There is nothing like a magnifying glass in the hands of a rambunctious child. On a sunny day, he may use it to focus the sun’s radiation, and give ants the hot foot. He may concentrate the beam on garden snails, causing them to froth and quicken their sluggish pace. (I am not advocating this, but have heard of some mischievous boys who have done it!) With a magnifying glass, he may set paper afire or burn his initials on a piece of wood. The same lad with that amazing piece of convex lens can examine objects very closely, seeing details invisible to his natural eyes. Of course, the magnifying glass does not change the size of the object scrutinized, it just enlarges the visual image of the object in view. The magnifying glass makes things appear larger to the viewer, revealing details that were hidden.

When we magnify God, the thing that is changed is our view, understanding, love and appreciation of Him. He is the same—He doesn’t change. He is perfect—He doesn’t need to improve. He is complete—He needs nothing else. But when we magnify Him, our perspective of Him—our view of Him—is enhanced and enlarged. As we focus on who He is, what He is like, what He has done, and what He plans to do, our appreciation of Him is enriched. Our view of Him is expanded. Our lives will be blessed if we magnify the Lord. King David wrote, “O magnify the LORD with me, and let us exalt His name together” (Psalm 34:3). The more we learn of His person and character, the more valuable the Lord will become in our lives.

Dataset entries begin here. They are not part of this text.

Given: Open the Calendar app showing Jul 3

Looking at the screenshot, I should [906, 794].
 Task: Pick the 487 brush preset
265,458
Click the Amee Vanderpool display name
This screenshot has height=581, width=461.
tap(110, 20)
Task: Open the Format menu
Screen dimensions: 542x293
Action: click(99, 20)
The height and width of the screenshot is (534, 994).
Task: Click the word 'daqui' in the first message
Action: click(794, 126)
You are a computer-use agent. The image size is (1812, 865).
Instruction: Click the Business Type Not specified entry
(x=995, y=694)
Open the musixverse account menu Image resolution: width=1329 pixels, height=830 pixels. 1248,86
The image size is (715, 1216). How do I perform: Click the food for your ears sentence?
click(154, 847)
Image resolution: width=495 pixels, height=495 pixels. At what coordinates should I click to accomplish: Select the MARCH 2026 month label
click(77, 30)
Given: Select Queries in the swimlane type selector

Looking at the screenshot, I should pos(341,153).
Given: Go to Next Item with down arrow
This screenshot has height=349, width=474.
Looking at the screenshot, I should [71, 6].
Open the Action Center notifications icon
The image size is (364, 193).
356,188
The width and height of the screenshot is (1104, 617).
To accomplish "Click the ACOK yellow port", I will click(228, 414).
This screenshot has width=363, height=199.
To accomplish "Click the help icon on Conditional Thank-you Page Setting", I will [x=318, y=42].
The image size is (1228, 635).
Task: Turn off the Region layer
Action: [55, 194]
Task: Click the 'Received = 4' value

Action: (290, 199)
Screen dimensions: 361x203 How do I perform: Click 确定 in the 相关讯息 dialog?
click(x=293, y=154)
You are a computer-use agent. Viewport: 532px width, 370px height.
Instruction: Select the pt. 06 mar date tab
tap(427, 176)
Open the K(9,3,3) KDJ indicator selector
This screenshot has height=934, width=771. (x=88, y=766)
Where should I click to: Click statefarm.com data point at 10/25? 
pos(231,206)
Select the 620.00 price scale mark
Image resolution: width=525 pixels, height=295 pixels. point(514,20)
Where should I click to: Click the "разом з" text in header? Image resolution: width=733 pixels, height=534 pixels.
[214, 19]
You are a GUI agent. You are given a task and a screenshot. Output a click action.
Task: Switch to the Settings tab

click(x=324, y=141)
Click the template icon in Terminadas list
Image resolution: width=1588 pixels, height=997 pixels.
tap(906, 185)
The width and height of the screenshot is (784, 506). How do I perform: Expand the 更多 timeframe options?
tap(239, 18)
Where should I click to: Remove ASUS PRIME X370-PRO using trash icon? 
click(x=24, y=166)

One important way we magnify God is by giving genuine thanks to Him. The psalmist David wrote, “I will praise the name of God with song, and magnify Him with thanksgiving. And it will please the LORD better than an ox or a young bull with horns and hoofs” (Psalm 69:30, 31). The prescribed way to magnify God is to give private and corporate thanks to Him! Offering God sincere thanks when you are alone or with others, glorifies Him, and displays the work and person of God to others and to you. These verses teach that when His people practice genuine thanksgiving, it magnifies God far better than giving offerings and sacrifices. God prefers your praise and gratitude to the money in your wallet.

This practice of praise, appreciation and thanksgiving to God ought to be continual. The Lord is so wonderful and merciful that thanks should never cease to be expressed from our hearts and lips. We should be thankful to God, no matter what circumstances we are in. Paul encouraged the Thessalonians that, “in everything give thanks; for this is God’s will for you in Christ Jesus” (1 Thessalonians 5:18). Do you want to do God’s will? Begin by being grateful and thankful all the time.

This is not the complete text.